Collect contact information from classmates so that you can communicate with them when you are unsure about the content in class. This is especially handy when you need to catch up on missed material after you have missed a class or have come in late.

Student Services also offers academic advisors, career counseling, the academic skills centre, and personal counseling to help with various personal and academic problems that you might face.

Come to Class Prepared

Professors expect students to come to class with completed assignments on the day that they are due, with those failing to do so receiving late marks or failures. Contact professors ahead of time if emergency events arise that prevent you from completing or submitting assignments.

Professors list the required texts and additional academic readings for the course in the course outline. It is important to come to class with the readings read so that you are not only familiar with the topic, but are able to contribute to possible discussions. Some professors will test students on readings, give assigned reports, or end class early if not enough students have come prepared.

Make a Schedule and Use It

There are many dates to remember for each course, with assigned readings, discussions, assignments, essays, reports, and exams. All of the dates will begin to pile up and there are few things worse than having a mid-term exam or a ten-page essay sneak up on you last minute if you procrastinate.

Purchase a day planner or use the calendar built into your phone or computer to write all important dates and events in the calendar. Save yourself some unneeded stress and keep an eye on the upcoming events and deadlines.

Maintain Your Social Life

It is easy to become overwhelmed by university life, but it is equally important to maintain a social life as it is to keep up with academics. This doesn’t mean that you should be partying every night until the wee hours of the morning or turning your dorm room into a holding cell with nothing but textbooks, it’s about finding out what balance works for you and allows you to enjoy an effective student life.

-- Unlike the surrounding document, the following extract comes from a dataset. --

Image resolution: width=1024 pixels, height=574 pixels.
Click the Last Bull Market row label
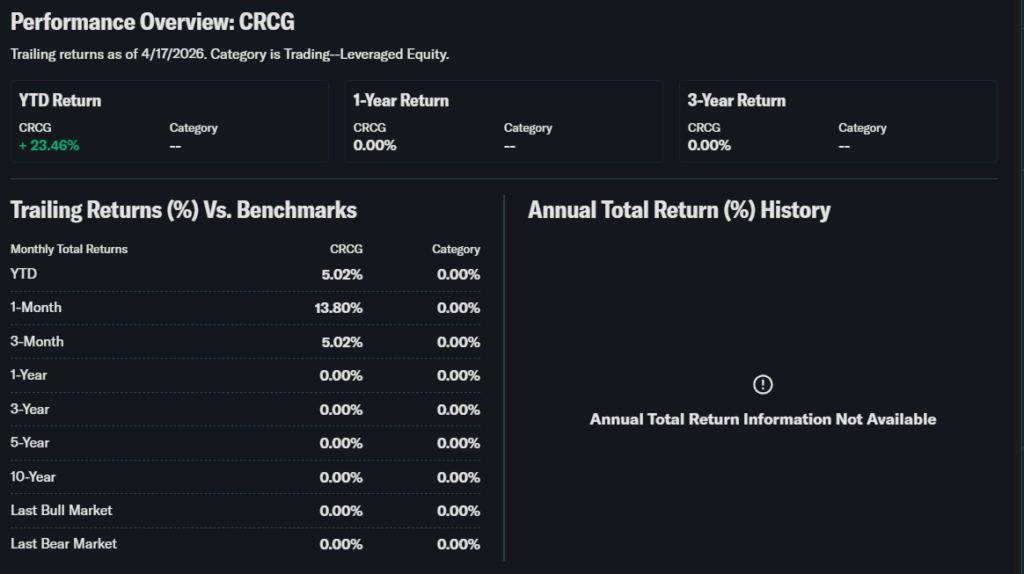[61, 510]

It is time to change your behavior if your partying is negatively affecting your schoolwork, because at the end of the day, education is what brought that the majority of students to university.

Take Care of Yourself

Leading an unhealthy lifestyle, with little exercise, unproductive sleep, and damaging eating habits is a vicious cycle that many university students fall into, caused by stressful schedules and living on a budget.

Finding time to go to the gym or develop an exercise routine can be challenging, especially in the cold fall and winter months. Exercise is not only great for physical health, but also mental health as it helps to reduce stress and produce endorphins that alleviate feelings of depression.

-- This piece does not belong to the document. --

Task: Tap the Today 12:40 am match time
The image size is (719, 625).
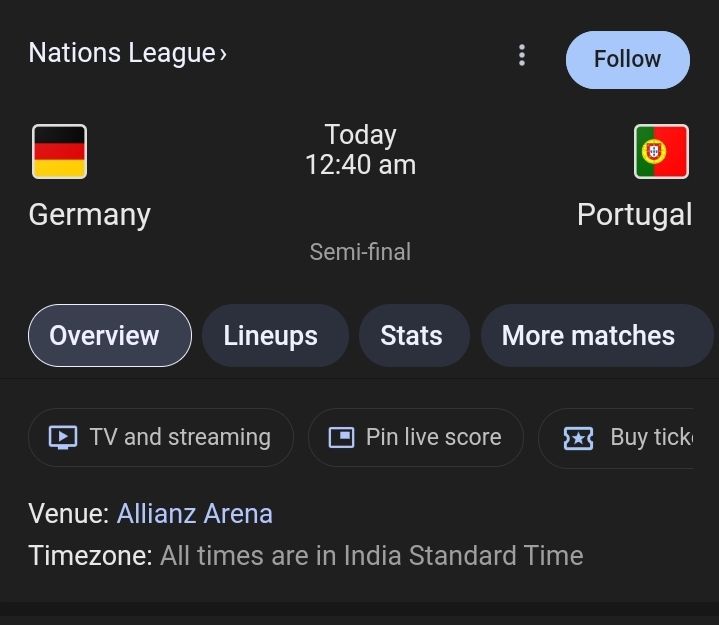Action: 360,149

Rest is vital to academic prosperity, as going through all phases of your sleep cycle assists in learning and memory function.

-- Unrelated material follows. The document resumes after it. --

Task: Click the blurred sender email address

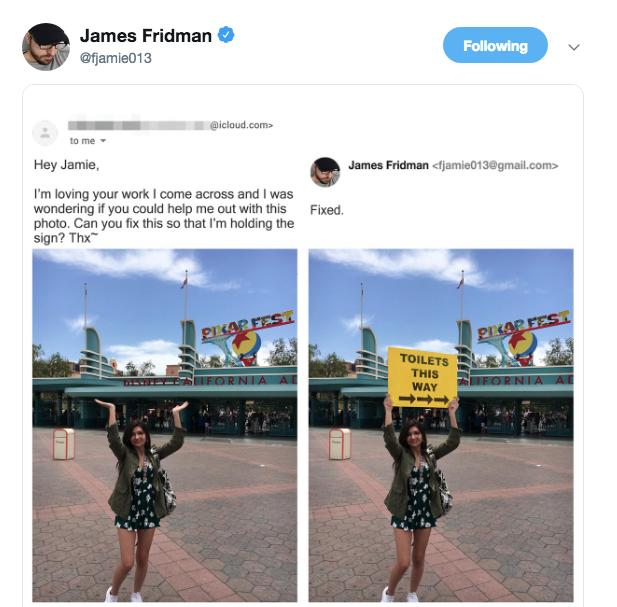Action: [170, 125]
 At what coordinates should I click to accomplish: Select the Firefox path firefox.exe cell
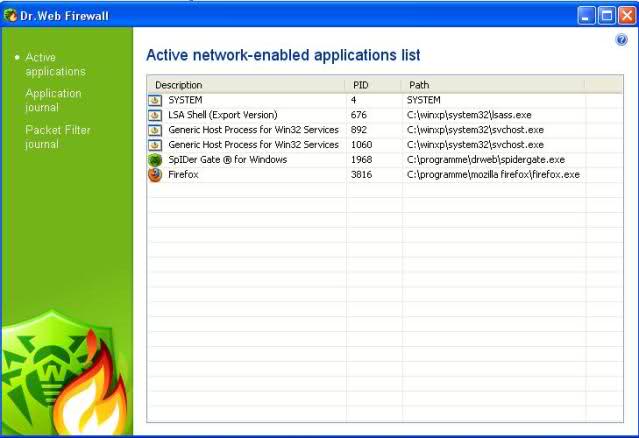pos(493,175)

While foods like ramen noodles and macaroni might be inexpensive, there are many budget-friendly alternatives to pre-packaged foods high in sodium, sugar, and fat. Fresh produce, lean meats, legumes, and whole grains are all a part of a healthy diet, which can help with weight management and prevent health issues.

It is truly possible to go to university and maintain a balanced life. Pay attention to your schedule, decide on your priorities, and take a break every once in a while, and you will be just fine!

Republished from The Quill print edition, Volume 104, Issue 2, September 10, 2013.